__The task__
Copy the stretch of the material from the line containing "Where should I" through the line containing "(x=46, y=34)". Omit the pictures.

(Document and screenshot pointing entries)
»»
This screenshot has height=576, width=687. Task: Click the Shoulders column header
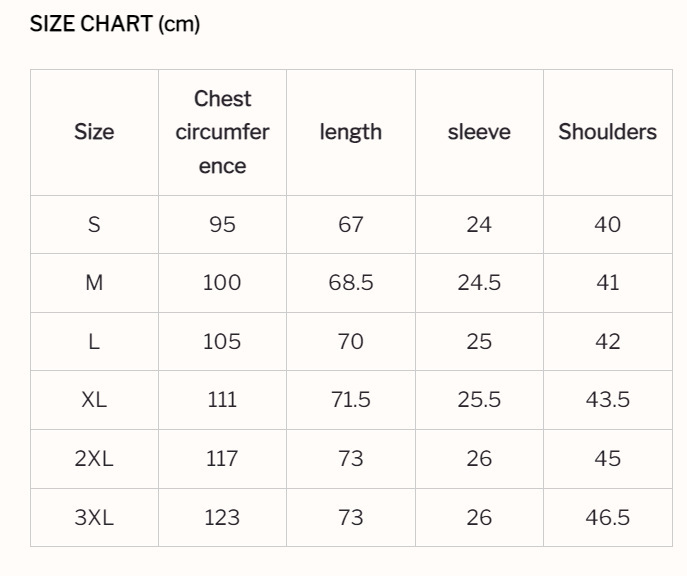click(x=607, y=132)
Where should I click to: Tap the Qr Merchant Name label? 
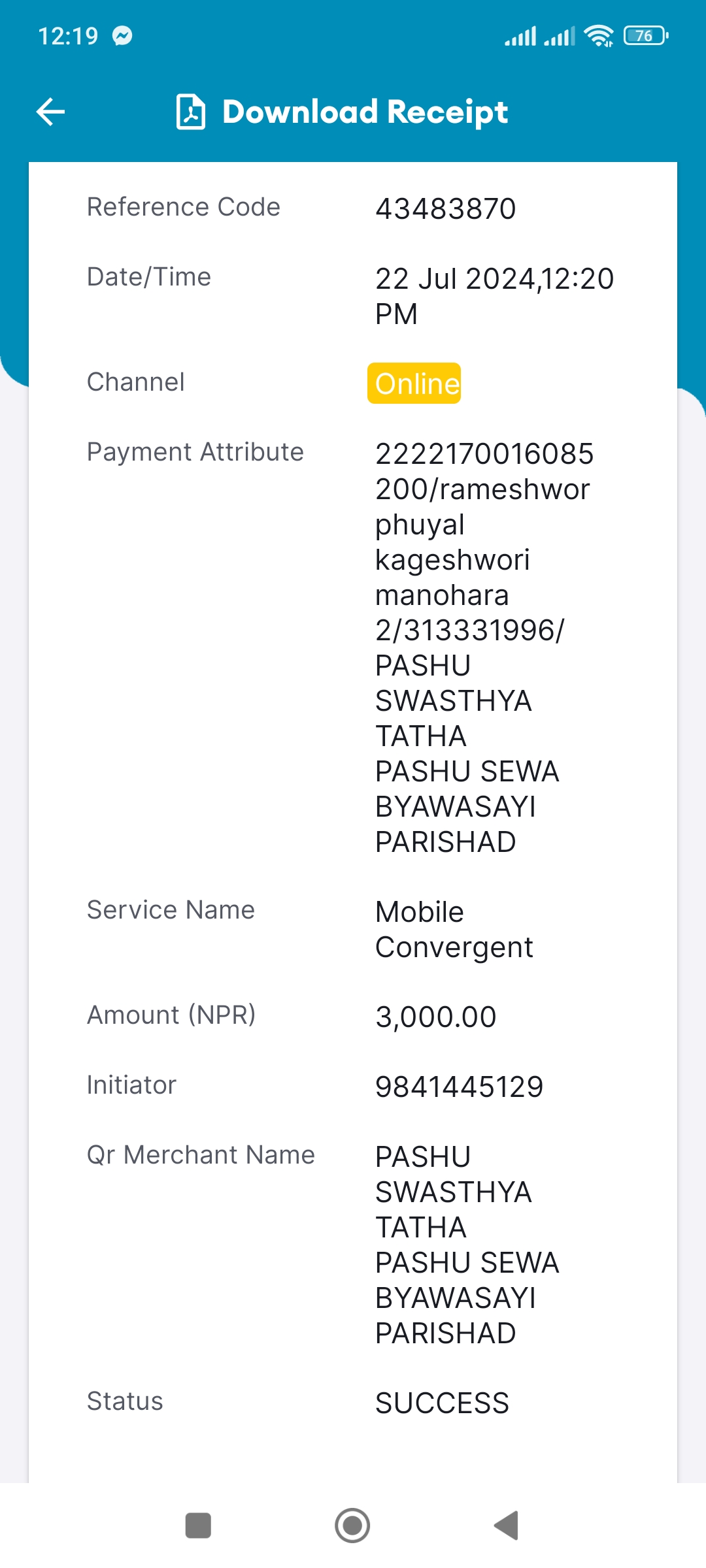click(x=201, y=1155)
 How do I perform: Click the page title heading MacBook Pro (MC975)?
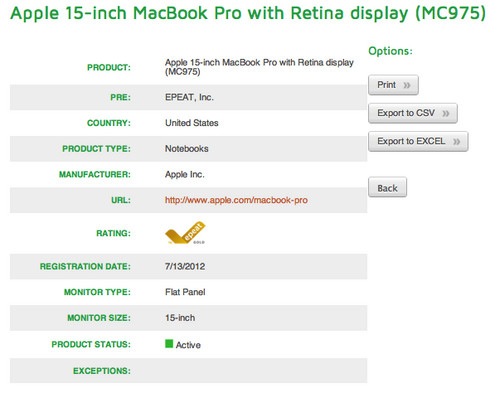coord(248,13)
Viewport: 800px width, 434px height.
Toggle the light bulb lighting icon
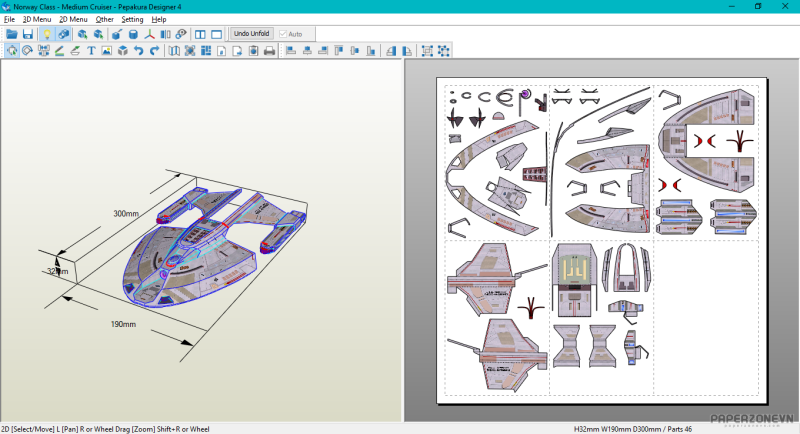(x=46, y=34)
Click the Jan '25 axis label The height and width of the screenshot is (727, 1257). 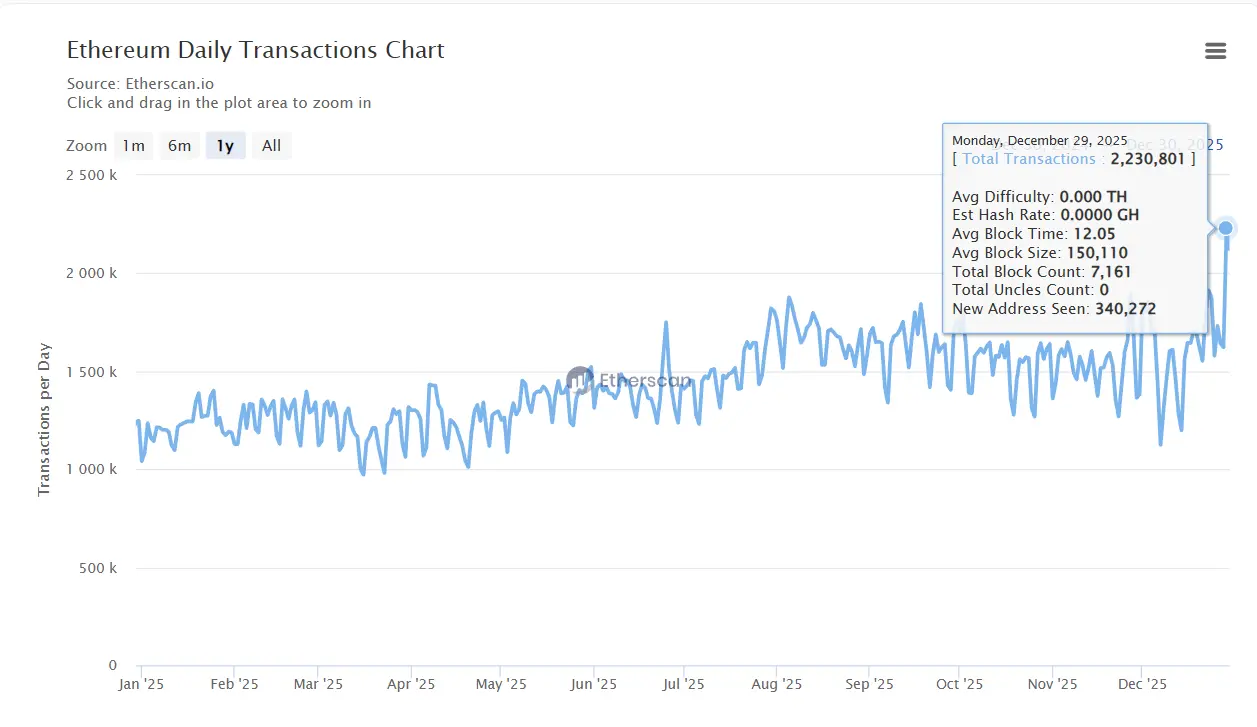(x=141, y=685)
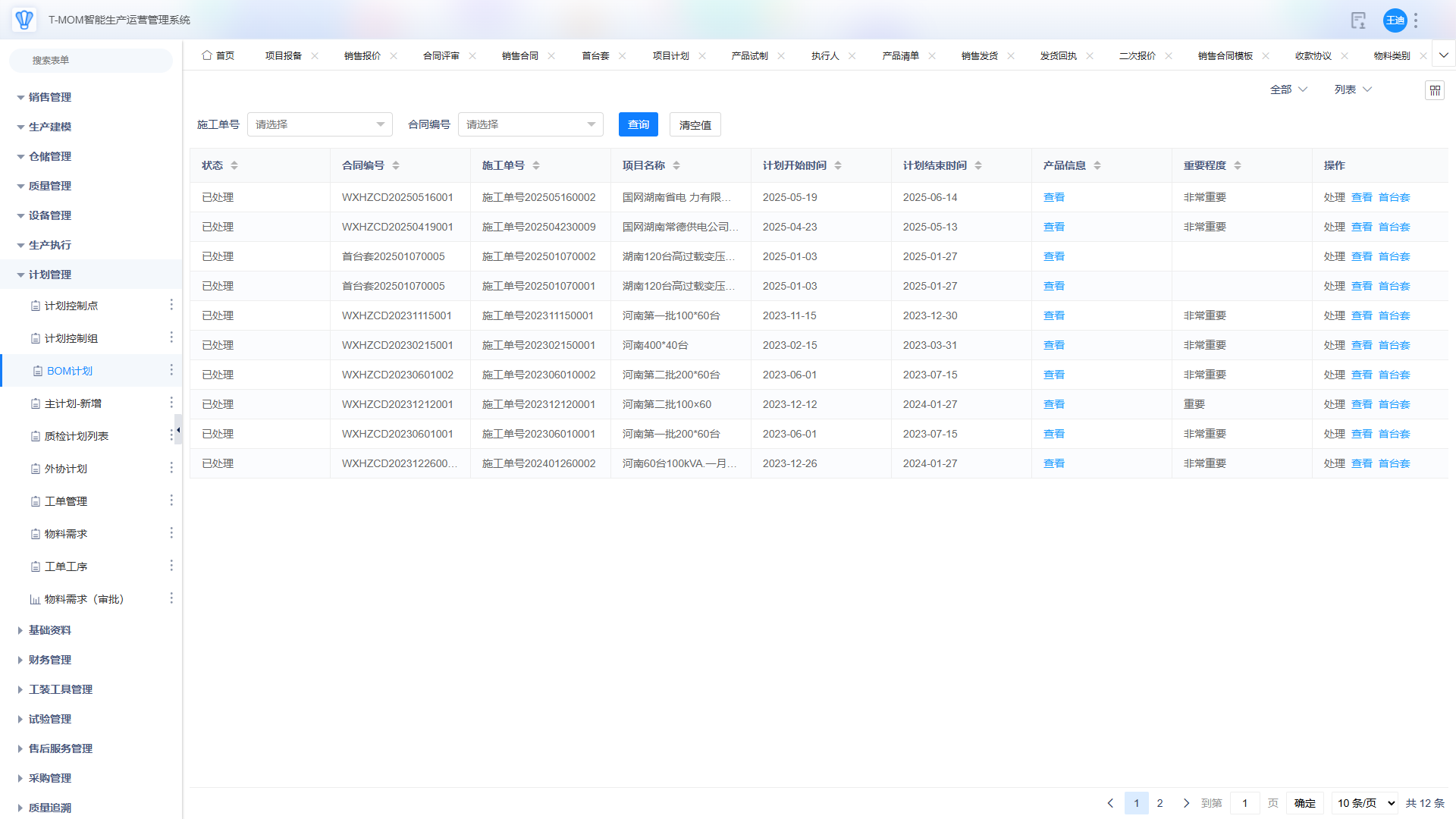Screen dimensions: 1456x819
Task: Click the grid layout icon at top right
Action: [x=1434, y=90]
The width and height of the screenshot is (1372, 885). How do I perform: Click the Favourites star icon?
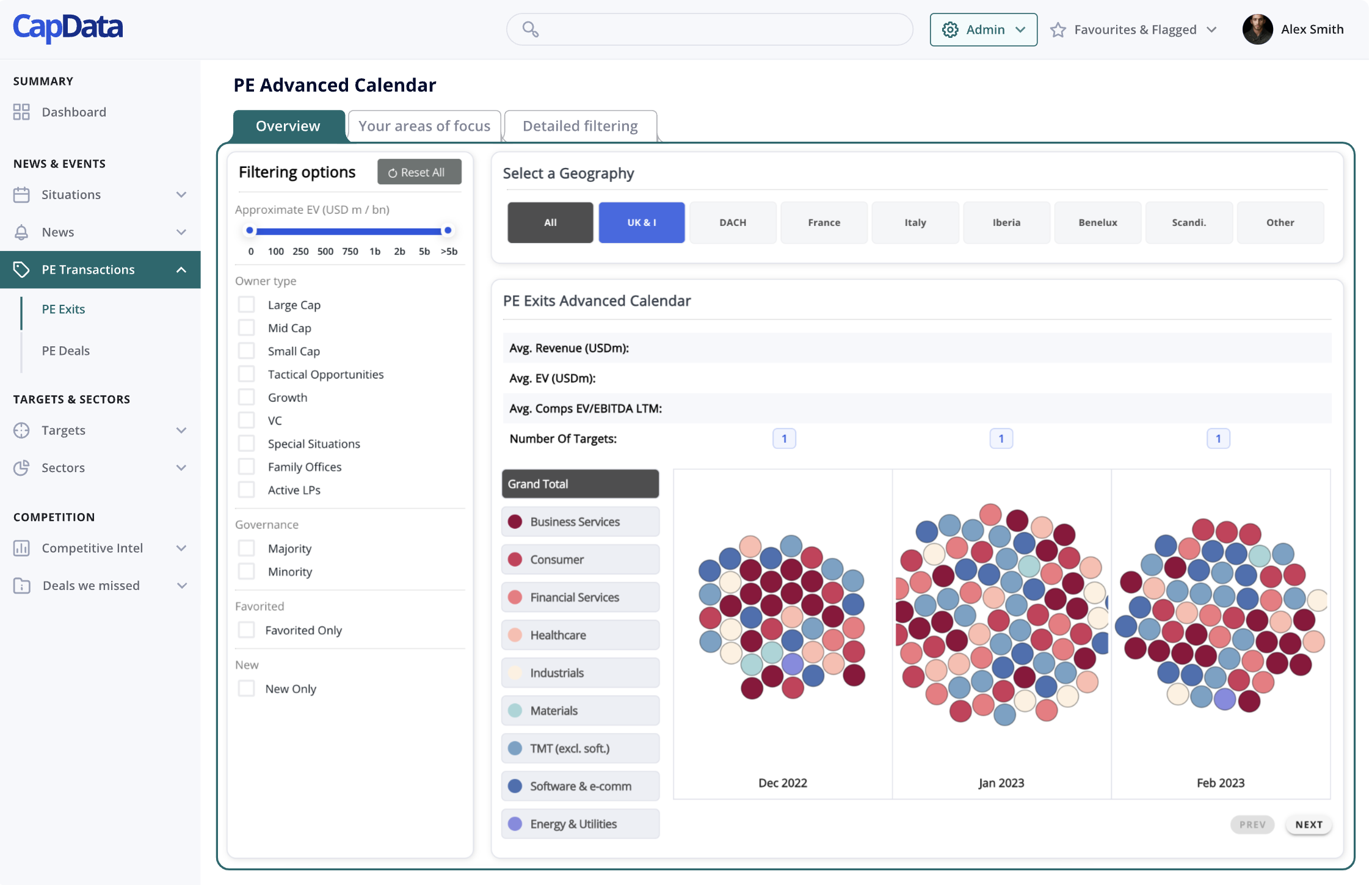point(1058,30)
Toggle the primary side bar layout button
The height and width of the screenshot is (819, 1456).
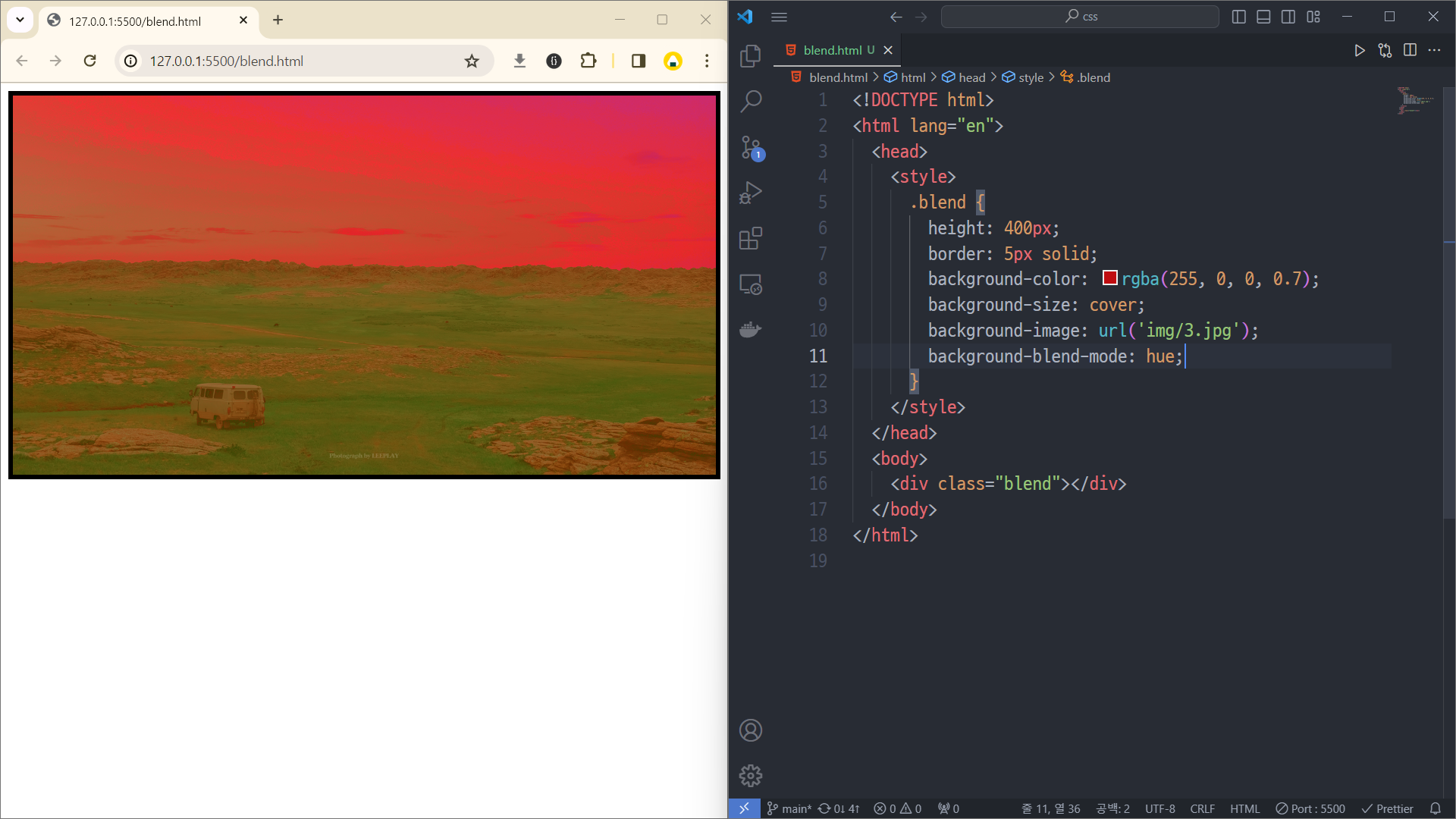click(x=1238, y=17)
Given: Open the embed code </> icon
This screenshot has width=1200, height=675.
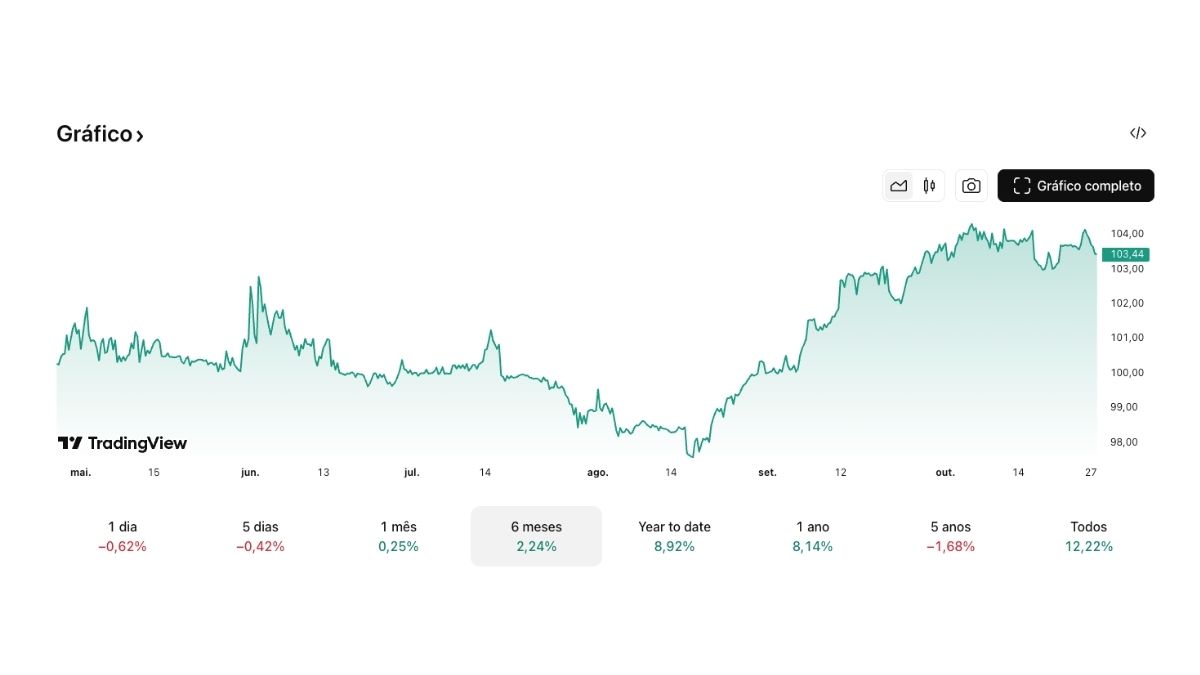Looking at the screenshot, I should coord(1138,132).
««
__Task result__
Where should I click to: Tap the Qr Merchant Name label? 
click(x=201, y=1155)
 How do I perform: Click the page title heading MacBook Pro (MC975)?
coord(248,13)
Viewport: 800px width, 434px height.
Toggle the light bulb lighting icon
(x=46, y=34)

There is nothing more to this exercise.